6. Steve Stills & Al Kooper – “Season Of The Witch” (1968)
The Super Session album credited to Mike Bloomfield, Al Kooper and Stephen Stills is slightly misleading as not all three played together. On side one Kooper and band are joined by Bloomfield; and on side two it’s Kooper and Stills. Both are great but Stills nicks it on points thanks to making Dylan’s “It Takes A Lot To Laugh, It Takes A Train To Cry” sound like Buffalo Springfield meets the Monkees; the phasing frenzy on “You Don’t Love Me”; and then this eleven minute epic in which Donovan invents the jam session. Especially love the bit when the (over-dubbed) horns come in.
7. MC5 – “The American Ruse” (1970)
If ever there was an album which failed to capture the essence of a band, it’s the MC5’s Back In The USA; scorn of their thrilling sonic power as a live act it’s bafflingly thin sounding record. That said, taken on its own merits, I do still like it as a Chuck Berryesque rock and roll record and “The American Ruse” hinted at what the band were truly like.
8. The Last Poets – “Niggers Are Scared of Revolution” (1970)
Warning: Care should be taken when playing The Last Poets eponymous LP as the liberal use of the N-word (and F-word) could cause misunderstanding with neighbours. Three angry voices of East Harlem, symbolically formed on what would've been Malcolm X's birthday and led here by Omar Ben Hassen, taunt and call the bluff of their people.
9. Leon Spencer – “Give Me Your Love” (1973)

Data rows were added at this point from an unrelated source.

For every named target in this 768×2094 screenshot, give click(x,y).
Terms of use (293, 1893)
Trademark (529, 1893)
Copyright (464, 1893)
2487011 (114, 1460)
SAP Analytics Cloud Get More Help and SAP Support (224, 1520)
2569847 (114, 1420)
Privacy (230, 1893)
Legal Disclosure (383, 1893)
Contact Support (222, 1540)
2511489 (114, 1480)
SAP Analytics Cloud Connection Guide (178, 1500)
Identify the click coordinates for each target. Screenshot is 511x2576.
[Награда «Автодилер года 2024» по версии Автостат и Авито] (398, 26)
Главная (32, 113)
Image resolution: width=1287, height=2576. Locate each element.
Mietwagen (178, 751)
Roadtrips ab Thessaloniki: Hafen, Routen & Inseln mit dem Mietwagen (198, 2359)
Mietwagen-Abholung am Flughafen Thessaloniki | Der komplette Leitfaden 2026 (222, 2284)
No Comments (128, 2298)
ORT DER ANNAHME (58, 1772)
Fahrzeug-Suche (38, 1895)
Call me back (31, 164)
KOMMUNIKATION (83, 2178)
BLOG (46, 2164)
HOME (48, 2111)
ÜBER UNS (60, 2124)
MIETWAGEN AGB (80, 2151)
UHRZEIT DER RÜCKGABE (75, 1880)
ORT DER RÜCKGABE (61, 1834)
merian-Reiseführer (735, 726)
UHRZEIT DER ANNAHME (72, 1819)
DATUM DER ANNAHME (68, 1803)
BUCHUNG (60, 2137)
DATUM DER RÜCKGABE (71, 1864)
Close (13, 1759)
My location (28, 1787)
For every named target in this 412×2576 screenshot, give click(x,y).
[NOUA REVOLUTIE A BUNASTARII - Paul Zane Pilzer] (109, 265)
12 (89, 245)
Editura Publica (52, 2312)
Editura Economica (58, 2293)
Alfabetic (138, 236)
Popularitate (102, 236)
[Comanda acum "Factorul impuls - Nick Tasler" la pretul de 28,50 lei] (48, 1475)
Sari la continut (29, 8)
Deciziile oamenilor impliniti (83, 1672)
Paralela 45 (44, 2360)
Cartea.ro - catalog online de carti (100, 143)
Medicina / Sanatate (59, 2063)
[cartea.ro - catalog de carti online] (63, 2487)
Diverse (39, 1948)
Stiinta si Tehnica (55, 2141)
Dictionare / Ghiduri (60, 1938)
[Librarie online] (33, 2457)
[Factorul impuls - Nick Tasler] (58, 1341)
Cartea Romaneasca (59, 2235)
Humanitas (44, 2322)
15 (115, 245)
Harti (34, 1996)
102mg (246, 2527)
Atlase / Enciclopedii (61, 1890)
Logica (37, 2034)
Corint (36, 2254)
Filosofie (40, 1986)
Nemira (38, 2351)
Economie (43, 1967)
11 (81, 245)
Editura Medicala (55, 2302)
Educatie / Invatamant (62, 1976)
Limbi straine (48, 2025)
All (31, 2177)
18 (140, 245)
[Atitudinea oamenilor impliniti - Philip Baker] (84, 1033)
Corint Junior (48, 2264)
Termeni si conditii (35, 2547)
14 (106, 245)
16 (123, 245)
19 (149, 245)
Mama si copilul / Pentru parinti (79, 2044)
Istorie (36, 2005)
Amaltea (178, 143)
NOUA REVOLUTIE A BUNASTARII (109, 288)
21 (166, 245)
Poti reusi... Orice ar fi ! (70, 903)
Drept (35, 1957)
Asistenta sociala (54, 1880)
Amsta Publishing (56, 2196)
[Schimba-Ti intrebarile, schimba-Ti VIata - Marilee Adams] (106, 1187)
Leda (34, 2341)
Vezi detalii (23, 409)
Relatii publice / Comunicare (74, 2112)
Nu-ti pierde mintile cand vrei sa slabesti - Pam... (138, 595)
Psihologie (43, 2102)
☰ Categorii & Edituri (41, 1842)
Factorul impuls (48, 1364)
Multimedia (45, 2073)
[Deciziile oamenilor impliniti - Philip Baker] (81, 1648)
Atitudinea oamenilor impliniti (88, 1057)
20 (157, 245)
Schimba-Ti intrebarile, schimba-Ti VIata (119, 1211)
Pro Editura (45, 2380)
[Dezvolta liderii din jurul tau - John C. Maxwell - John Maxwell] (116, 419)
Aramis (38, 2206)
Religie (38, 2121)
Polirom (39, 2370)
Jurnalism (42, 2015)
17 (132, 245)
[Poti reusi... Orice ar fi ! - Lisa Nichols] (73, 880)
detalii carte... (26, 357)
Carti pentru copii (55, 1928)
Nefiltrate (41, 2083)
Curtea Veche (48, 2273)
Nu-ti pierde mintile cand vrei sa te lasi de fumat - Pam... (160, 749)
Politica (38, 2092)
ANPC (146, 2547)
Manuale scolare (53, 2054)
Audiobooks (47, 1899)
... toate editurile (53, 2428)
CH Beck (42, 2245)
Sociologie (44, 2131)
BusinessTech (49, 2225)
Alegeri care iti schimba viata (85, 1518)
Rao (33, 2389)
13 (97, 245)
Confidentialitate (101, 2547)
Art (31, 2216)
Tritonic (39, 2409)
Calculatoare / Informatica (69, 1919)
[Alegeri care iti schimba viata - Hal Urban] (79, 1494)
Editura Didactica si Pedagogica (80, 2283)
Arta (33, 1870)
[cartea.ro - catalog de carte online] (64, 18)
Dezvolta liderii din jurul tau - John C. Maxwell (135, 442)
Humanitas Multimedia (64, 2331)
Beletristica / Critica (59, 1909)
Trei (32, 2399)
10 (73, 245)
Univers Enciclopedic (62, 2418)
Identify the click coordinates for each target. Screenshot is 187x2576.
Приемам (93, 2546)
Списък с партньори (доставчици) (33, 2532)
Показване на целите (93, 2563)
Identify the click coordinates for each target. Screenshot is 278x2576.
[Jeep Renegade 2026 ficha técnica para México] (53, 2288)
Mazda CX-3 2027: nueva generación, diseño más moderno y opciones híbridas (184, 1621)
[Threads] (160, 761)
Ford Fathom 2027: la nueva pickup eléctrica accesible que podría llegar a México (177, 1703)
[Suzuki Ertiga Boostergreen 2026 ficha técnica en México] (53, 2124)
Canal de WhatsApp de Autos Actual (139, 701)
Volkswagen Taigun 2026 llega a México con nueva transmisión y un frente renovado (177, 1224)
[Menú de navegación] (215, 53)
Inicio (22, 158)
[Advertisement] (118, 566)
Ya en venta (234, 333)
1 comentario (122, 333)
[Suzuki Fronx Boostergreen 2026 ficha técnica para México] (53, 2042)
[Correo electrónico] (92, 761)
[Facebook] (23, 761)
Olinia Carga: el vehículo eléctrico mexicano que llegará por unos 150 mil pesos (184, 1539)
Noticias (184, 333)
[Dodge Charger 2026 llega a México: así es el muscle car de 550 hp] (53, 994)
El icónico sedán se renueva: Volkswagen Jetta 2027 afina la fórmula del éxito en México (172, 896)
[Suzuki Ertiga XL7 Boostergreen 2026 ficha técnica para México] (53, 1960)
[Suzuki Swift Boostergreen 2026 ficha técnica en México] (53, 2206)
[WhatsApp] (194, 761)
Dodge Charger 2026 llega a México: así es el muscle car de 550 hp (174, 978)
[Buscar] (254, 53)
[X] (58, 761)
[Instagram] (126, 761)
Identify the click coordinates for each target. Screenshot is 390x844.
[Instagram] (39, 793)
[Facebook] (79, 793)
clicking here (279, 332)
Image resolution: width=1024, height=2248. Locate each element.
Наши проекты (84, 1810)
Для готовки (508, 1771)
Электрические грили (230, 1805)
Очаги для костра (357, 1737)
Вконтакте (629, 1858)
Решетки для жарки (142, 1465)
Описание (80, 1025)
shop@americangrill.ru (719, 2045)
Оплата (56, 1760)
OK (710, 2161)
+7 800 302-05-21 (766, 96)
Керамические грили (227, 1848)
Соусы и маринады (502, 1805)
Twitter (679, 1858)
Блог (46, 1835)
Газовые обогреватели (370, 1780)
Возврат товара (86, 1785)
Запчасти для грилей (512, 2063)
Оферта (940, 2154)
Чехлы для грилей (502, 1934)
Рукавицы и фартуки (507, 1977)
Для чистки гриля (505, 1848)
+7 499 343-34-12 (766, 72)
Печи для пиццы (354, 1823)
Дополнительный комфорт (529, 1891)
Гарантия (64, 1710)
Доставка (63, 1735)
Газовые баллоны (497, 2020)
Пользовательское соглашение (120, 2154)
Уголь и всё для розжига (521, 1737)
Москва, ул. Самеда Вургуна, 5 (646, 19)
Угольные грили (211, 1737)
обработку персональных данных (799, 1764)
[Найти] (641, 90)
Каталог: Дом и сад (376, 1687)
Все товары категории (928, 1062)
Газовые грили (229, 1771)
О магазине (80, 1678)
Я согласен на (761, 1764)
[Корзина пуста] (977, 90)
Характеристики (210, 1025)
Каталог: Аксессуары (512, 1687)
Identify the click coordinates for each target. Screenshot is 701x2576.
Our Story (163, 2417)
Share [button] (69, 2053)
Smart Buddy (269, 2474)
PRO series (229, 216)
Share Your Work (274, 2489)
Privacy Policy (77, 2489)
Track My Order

Organist Leon Spencer’s Where I’m Coming From album for Prestige features two original compositions plus dead on the heavy funk versions of Stevie Wonder’s “Superstition”, Four Tops’ “Keeper of the Castle”, Marvin Gaye’s “Trouble Man” and this rumbling take on Curtis Mayfield‘s Superfly classic.
10. New Order – “Weirdo” (1986)
New Order’s 1989 Technique is one of my very favourite albums. So much so I’ve always felt their others records noticeably inferior but after digging out Brotherhood the other day it’s not as far off as I remember.